As I have said many times, ssh -W ProxyCommand makes you immune to evil jump hosts, but if root on a machine in your network got compromised, as would be required, then you're going to have a bad day regardless.


Wait your last sentence lost me: why did you write "and means that the machine is 100% compromised regardless."

I am root, I have arbitrary memory access on the jumphost. I could write a tool, like the heartbleed poc, to find the data I want.


You need arbitrary read and write memory access to abuse it (how would you otherwise make the signing request? You can't just steal one, as they're unique for their purpose), not just read, which is much more than heartbleed was capable of. You of course have this with root, but I'd like to point it out regardless.

I wrote it because, in the case that you have an evil user that scans all physical memory, you can't do anything on the computer and still be safe. ssh -W bypasses the host, and due to various cryptographic features of that setup, the only thing that could happen would be to have someone break the connection or present you with incorrect host keys, which the client would detect. I'm of course assuming that they don't have a SSH vulnerability, as that's a completely different story regardless of agent forwarding.

You can't use that machine for anything else and still be safe, and the presence of that machine on your network is a bad sign, most likely indicating that other things will be taken over as well in the same way that they got first one, or already is compromised, including some of your endpoints. While agent forwarding to the final host isn't necessary, your network is compromised, meaning that other important thing most likely got stolen, just not your private key. If your trumph card is that they don't have your private key, it's kind of like standing at a house that has been completely destroyed with all valuables in it, holding a key and saying "Well, at least they didn't get the key for the front door!". In this case, having private keys for different purposes would be a good way to isolate things, just in case. I personally separate work keys and private (as in spare time) keys.

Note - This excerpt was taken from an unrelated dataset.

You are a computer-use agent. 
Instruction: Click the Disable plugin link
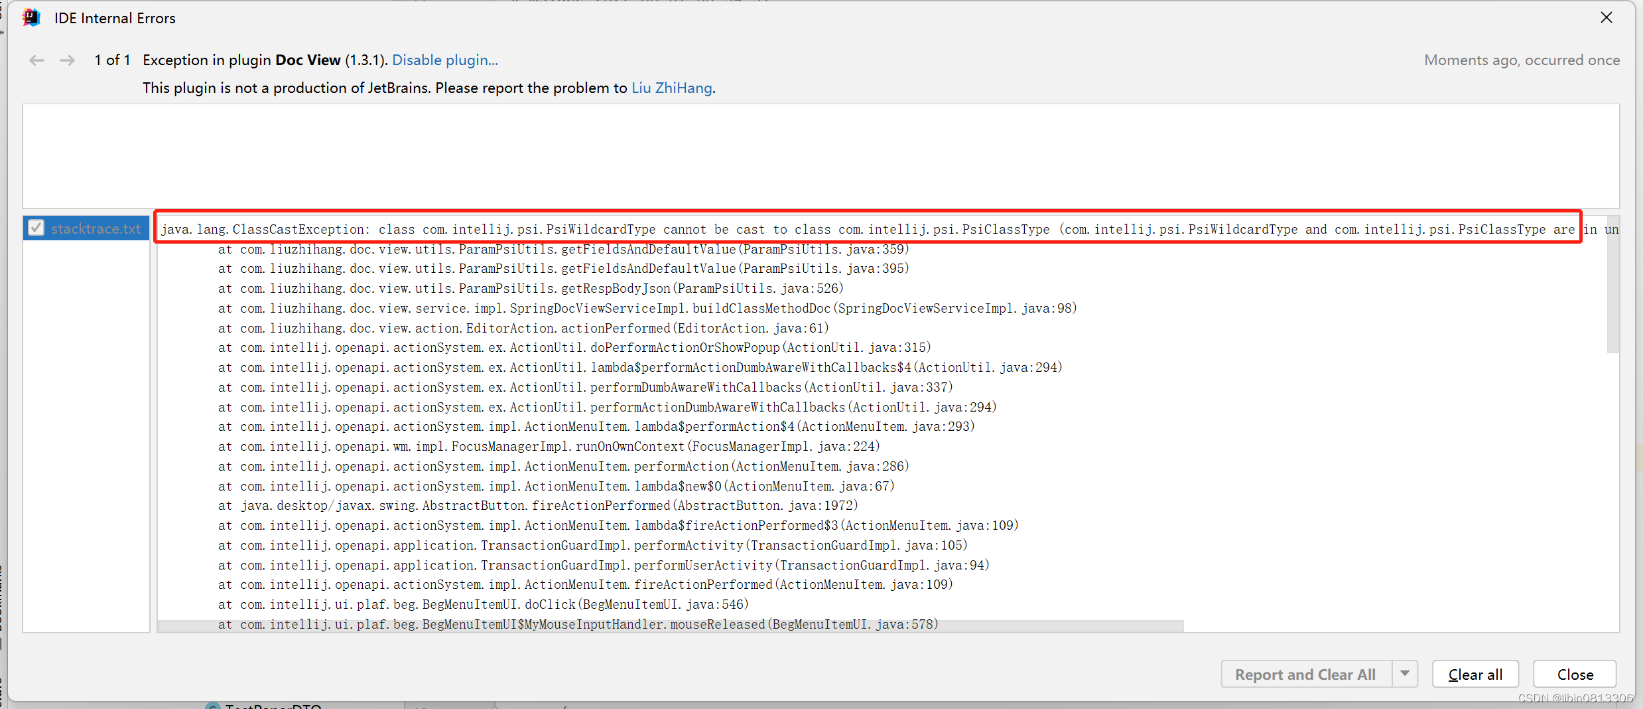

I know I'm exaggerating the comparison a bit, but the setup required to take over agent forwarding on a network you control, means that you're screwed regardless. Agent forwarding should be used with care, ssh-add -c being absolutely necessary, but agent forwarding has its uses, and many of the cases where I'd be attacked means that I have more pressing matters to deal with.


Considering this seems intended for use in somewhat corporate situations, it may or may not be that serious of a problem.

This is yet another situation where Kerberos got it right years and years ago, but is almost impossible to actually /use/ even now after n years.


Could you give a quick summary (or a link) about how Kerberos works in this respect ?


Exactly. And yes, Kerberos got it somewhat right, but as someone who have used configured and used it, it is quite the exercise to set up. It took ages to get working, and even then, it was slightly cumbersome to use.


"It took ages to get working, and even then, it was slightly cumbersome to use."

I've wondered from time to time why Kerberos more or less faded into obscurity. I guess we have the answer then.


Kerberos is just as open as ssh-agents. The middle server is still able to impersonate you.


ssh-agent, as a protocol-concept is not as broken as it sounds. It's just that the implemented interface (socket) is bad when combined with no user acknowledgment of sign requests. I think the worst part is that the agent doesn't ask the user for confirmation, which would essentially invalidate most of the ways you would abuse the agent. Attacks would be reduced to spamming or attempted phishing with agent requests.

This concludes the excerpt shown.